Non è facile per me, oggi, riuscire ad esprimere quanta tristezza e sgomento prova il mio cuore, all'indomani di ciò che è accaduto a Roma.
E' inutile ripercorrere tutte le tappe di un gesto, per me, inconsulto, di un uomo che nella sua folle disperazione ha colpito due militari dell'arma. Due uomini che erano li, davanti la sede del governo italiano, per tutelare le istituzioni nazionali, per proteggere noi tutti in un momento così difficile per la nostra bella Italia.
Vivo, in maniera viscerale, tutto ciò che accade intorno a me. Come giornalista, mi scontro, quotidianamente, con notizie che non vorrei mai dare.
Poi, quando si tratta di attacchi contro i carabinieri mi si appanna la vista. A momenti non riesco a riflettere. Stento a non perdere il controllo.
Sono figlia orgogliosa dell'arma dei carabinieri.

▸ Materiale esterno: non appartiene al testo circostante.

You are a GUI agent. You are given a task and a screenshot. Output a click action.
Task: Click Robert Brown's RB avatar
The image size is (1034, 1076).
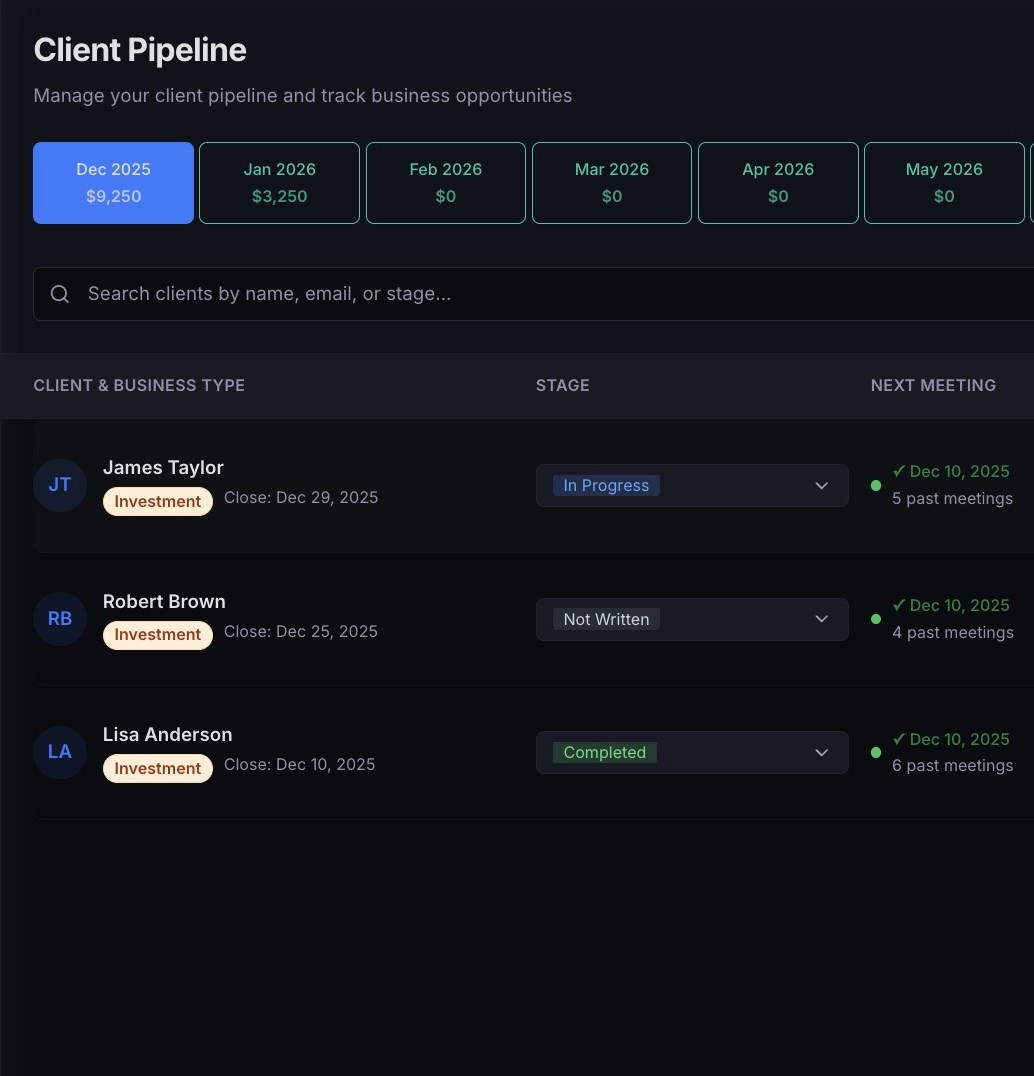click(x=60, y=619)
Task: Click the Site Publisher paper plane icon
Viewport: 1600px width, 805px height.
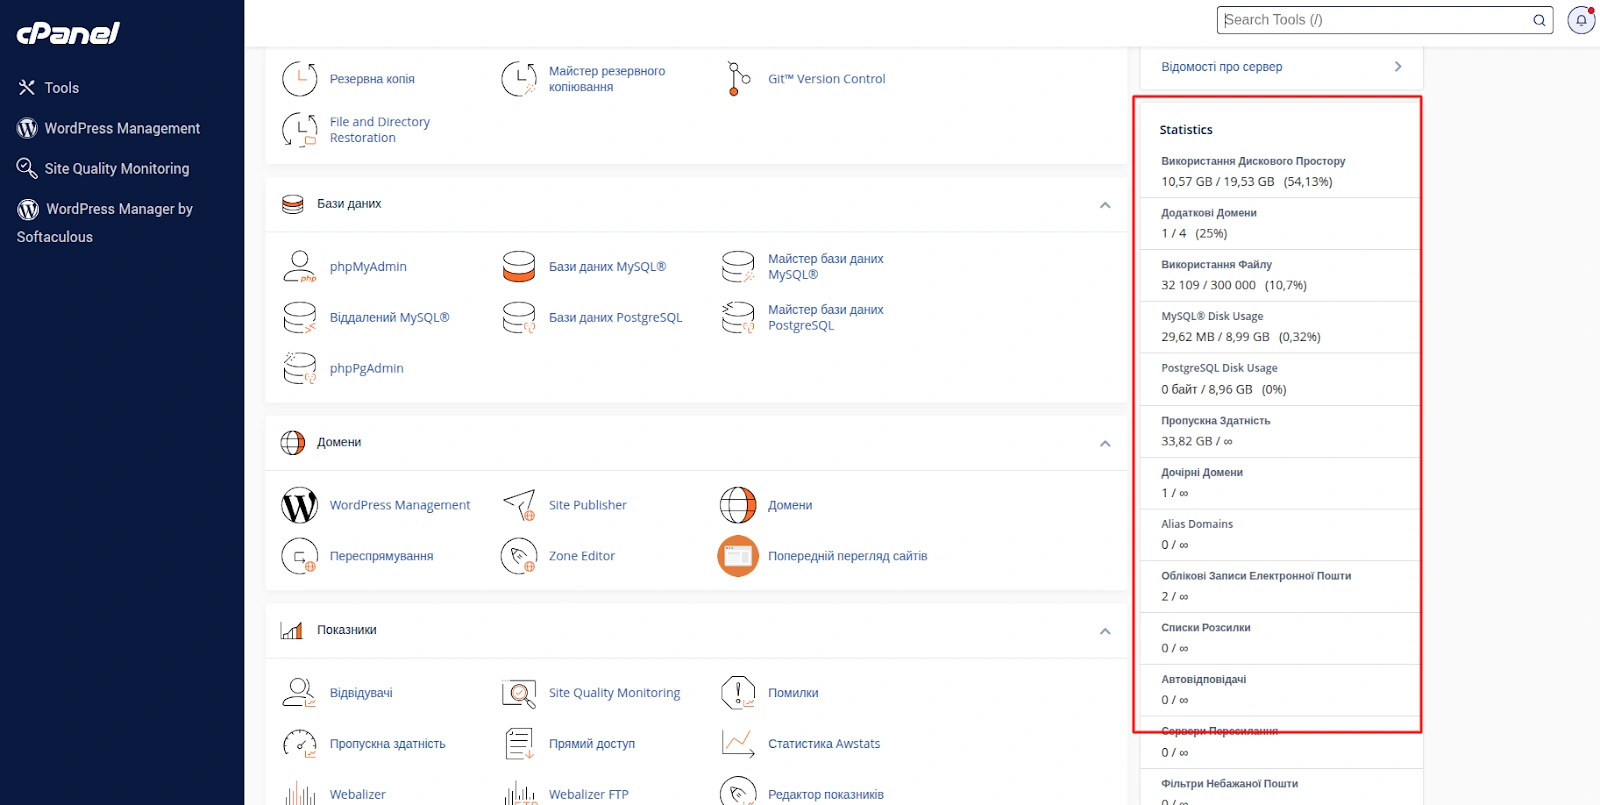Action: [519, 505]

Ho vissuto in una caserma per quasi 18 anni. So cosa vuol dire il sacrificio, il senso dello Stato. Quel senso di protezione che scaturisce da chi indossa quella divisa, sia essa dei carabinieri, della Polizia di Stato, della Guardia di Finanza, dell'Esercito.
Si tratta di uomini e donne che lavorano e si sacrificano per tutelare tutti noi. Uomini e donne con un cuore grande. Uomini e donne che, nonostante tutto, hanno un'anima sensibile e quel senso di umiltà che li porta a proteggere uno sconosciuto, un figlio, coloro i quali amano.
Non posso non essere vicina, ora, al brigadiere dei carabinieri che lotta per la vita in una stanza d'ospedale. A sua figlia e ai suoi parenti che gli stanno accanto. All'altro carabiniere, ferito da quella follia.
Oggi, ed è proprio il caso di dirlo, siamo tutti ''FIGLI DELL'ARMA'' e, come tali, dobbiamo continuare a rispettare coloro i quali operano per la nostra incolumità.